模型评估的步骤、scikit-learn函数及实例说明
1. 数据划分(Train-Test Split)
- 函数:
train_test_split
- 使用场景:将数据分为训练集和测试集,避免模型过拟合。
- 作用:确保模型在未见过的数据上验证性能。
- 示例:
from sklearn.model_selection import train_test_split
X_train, X_test, y_train, y_test = train_test_split(X, y, test_size=0.2, random_state=42)
2. 模型训练与预测
3. 评估指标计算
- 函数:
accuracy_score
, classification_report
, confusion_matrix
- 使用场景:量化模型性能,分析分类结果的详细指标(如精确率、召回率)。
- 作用:全面评估模型的准确性和潜在缺陷(如类别偏差)。
- 示例:
from sklearn.metrics import accuracy_score, classification_report, confusion_matrix
print("Accuracy:", accuracy_score(y_test, y_pred))
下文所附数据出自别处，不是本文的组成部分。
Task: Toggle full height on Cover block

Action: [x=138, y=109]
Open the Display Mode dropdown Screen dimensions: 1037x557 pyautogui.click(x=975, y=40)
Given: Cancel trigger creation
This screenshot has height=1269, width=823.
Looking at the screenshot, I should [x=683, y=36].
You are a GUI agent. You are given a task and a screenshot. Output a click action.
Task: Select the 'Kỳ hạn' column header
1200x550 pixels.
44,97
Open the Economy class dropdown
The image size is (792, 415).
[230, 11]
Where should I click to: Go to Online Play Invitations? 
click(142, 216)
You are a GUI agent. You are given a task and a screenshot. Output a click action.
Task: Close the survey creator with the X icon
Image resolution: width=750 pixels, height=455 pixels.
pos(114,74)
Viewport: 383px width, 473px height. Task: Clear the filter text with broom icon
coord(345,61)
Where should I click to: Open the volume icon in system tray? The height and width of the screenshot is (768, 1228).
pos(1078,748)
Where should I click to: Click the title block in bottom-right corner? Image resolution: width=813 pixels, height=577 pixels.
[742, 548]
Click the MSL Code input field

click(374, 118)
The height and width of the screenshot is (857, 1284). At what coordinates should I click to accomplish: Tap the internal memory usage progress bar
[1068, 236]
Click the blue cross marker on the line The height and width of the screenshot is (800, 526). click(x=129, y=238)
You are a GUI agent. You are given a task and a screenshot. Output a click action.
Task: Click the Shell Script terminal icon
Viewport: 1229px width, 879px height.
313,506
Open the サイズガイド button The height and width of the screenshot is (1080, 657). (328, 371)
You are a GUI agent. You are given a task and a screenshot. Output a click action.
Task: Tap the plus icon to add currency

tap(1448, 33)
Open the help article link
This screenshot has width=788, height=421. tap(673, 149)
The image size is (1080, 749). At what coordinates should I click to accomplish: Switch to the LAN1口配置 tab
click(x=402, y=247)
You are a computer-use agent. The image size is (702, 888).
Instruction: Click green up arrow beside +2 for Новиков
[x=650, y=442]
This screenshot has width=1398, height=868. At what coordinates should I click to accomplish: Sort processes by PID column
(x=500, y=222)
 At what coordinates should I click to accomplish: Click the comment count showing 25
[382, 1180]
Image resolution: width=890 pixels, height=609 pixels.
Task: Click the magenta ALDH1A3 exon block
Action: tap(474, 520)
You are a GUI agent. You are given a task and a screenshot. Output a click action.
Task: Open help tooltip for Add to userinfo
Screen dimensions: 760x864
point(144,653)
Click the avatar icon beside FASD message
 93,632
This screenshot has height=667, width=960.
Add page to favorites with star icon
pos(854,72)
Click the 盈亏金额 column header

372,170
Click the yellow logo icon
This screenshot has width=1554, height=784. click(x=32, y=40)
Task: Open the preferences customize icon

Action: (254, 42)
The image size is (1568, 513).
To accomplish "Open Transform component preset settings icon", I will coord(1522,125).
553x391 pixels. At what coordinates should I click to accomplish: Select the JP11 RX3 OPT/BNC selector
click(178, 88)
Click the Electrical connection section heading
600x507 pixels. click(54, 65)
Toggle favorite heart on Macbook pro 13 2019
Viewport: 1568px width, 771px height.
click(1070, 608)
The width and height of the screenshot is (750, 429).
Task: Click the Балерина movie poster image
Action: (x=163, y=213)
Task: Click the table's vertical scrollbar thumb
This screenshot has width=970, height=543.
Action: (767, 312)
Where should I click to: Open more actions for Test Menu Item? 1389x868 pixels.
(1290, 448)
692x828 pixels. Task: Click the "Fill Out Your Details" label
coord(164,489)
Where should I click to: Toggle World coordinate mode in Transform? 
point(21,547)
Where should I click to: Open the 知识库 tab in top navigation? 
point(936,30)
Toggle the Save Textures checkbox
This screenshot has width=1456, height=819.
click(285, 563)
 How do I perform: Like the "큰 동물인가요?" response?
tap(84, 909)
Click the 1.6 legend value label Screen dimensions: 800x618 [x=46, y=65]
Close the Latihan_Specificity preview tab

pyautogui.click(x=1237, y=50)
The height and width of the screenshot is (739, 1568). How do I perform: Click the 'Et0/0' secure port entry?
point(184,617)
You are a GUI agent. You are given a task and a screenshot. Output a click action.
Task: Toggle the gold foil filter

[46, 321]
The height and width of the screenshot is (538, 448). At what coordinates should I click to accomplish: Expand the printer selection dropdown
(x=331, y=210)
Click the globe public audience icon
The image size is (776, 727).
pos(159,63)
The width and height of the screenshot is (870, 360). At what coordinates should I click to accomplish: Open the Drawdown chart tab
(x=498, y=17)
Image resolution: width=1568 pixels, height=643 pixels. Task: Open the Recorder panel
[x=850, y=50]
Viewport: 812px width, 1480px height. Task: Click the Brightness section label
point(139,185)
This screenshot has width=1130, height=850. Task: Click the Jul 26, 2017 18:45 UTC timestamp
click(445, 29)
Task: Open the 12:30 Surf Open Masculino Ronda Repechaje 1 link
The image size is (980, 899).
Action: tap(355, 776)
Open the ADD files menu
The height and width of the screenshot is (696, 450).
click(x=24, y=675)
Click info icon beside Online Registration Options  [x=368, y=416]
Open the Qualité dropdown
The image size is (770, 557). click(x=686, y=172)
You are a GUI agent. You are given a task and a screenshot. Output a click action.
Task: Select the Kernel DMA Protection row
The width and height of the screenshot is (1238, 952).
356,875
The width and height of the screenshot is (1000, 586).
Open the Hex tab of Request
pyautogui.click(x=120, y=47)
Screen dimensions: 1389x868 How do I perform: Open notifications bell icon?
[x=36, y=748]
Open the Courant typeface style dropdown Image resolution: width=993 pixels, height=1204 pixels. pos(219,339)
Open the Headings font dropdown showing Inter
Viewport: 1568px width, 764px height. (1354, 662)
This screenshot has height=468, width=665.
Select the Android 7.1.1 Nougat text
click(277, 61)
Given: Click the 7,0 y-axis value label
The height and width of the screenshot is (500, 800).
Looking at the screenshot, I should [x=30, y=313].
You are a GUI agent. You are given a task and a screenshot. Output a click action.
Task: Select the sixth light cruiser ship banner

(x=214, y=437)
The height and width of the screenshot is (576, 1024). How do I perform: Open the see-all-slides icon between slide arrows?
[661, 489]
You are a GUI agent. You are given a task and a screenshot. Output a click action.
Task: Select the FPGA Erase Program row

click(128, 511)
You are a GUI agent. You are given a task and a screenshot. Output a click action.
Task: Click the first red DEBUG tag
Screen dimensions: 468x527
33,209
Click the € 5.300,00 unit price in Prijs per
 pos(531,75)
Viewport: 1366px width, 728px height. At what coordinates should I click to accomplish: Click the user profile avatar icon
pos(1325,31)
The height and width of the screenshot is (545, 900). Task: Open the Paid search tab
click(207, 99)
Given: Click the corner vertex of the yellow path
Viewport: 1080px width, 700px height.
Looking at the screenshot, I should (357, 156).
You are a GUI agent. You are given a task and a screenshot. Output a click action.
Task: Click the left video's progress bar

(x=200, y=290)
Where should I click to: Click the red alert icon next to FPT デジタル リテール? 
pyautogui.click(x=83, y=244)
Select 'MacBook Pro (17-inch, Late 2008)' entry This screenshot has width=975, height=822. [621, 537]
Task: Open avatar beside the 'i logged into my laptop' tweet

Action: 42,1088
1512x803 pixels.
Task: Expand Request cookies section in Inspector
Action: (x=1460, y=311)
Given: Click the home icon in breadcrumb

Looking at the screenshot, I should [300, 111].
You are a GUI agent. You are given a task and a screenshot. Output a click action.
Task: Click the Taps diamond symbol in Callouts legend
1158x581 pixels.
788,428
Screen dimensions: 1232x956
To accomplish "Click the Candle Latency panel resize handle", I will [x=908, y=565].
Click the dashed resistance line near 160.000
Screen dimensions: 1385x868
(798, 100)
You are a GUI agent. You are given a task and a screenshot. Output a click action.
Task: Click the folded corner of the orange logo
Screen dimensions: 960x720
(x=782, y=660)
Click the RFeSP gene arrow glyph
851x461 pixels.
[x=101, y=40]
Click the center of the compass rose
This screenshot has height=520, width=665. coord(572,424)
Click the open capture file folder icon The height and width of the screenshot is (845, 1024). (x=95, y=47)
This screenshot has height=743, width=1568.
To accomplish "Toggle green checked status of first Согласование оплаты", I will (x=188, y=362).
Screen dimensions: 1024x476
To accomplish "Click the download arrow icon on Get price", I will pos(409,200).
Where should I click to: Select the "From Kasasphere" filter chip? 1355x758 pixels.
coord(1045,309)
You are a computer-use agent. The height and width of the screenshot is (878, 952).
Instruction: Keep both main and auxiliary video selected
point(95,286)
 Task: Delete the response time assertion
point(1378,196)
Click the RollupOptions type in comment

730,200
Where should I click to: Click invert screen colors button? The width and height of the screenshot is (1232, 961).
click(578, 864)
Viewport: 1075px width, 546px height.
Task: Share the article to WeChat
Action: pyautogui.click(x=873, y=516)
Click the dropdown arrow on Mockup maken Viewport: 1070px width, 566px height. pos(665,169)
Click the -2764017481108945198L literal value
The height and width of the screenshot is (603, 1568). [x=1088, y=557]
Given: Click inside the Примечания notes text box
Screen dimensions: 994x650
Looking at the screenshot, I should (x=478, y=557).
print("Classification Report:\n", classification_report(y_test, y_pred))
print("Confusion Matrix:\n", confusion_matrix(y_test, y_pred))
4. 调参与交叉验证
- 函数:
GridSearchCV
- 使用场景:寻找最佳超参数组合,避免手动试错。
- 作用:提高模型泛化能力,减少过拟合风险。
- 示例:
from sklearn.model_selection import GridSearchCV
param_grid = {'C': [0.1, 1, 10], 'penalty': ['l1', 'l2']}
grid_search = GridSearchCV(LogisticRegression(), param_grid, cv=5)
grid_search.fit(X_train, y_train)
best_model = grid_search.best_estimator_
5. 交叉验证(Cross-Validation)
- 函数:
cross_val_score
- 使用场景:评估模型在不同数据子集上的稳定性。
- 作用:减少数据划分的随机性对结果的影响。
- 示例:
from sklearn.model_selection import cross_val_score
scores = cross_val_score(model, X, y, cv=5, scoring='accuracy')
print("Cross-Validation Accuracy: %0.2f (+/- %0.2f)" % (scores.mean(), scores.std() * 2))
完整评估实例(使用鸢尾花数据集)
import numpy as np
from sklearn import datasets
from sklearn.model_selection import train_test_split, GridSearchCV, cross_val_score
from sklearn.linear_model import LogisticRegression
from sklearn.metrics import accuracy_score, classification_report
iris = datasets.load_iris()
X, y = iris.data, iris.target
X_train, X_test, y_train, y_test = train_test_split(X, y, test_size=0.2, random_state=42)
model = LogisticRegression(max_iter=200)
model.fit(X_train, y_train)
y_pred = model.predict(X_test)
print("Accuracy:", accuracy_score(y_test, y_pred))
print("Classification Report:\n", classification_report(y_test, y_pred))
param_grid = {'C': [0.1, 1, 10], 'penalty': ['l1', 'l2']}
grid_search = GridSearchCV(LogisticRegression(), param_grid, cv=5)
grid_search.fit(X_train, y_train)
print("Best Parameters:", grid_search.best_params_)
print("Best Cross-Validation Score:", grid_search.best_score_)
cv_scores = cross_val_score(model, X, y, cv=5, scoring='accuracy')
print("Overall Cross-Validation Accuracy:", np.mean(cv_scores))
输出示例
Accuracy: 0.9666666666666667
Classification Report:
precision recall f1-score support
0 1.00 1.00 1.00 9
1 1.00 0.93 0.96 15
2 0.92 1.00 0.96 12
accuracy 0.97 36
macro avg 0.97 0.98 0.97 36
weighted avg 0.97 0.97 0.97 36
Best Parameters: {'C': 1, 'penalty': 'l2'}
Best Cross-Validation Score: 0.9666666666666666
Overall Cross-Validation Accuracy: 0.9533333333333334
关键点总结
- 数据划分:避免模型在训练集上过拟合。
- 评估指标:结合准确率、分类报告和混淆矩阵,全面分析模型表现。
- 调参与交叉验证:通过网格搜索和交叉验证优化超参数,确保模型泛化能力。
- 完整流程:从数据划分到最终评估,形成闭环验证。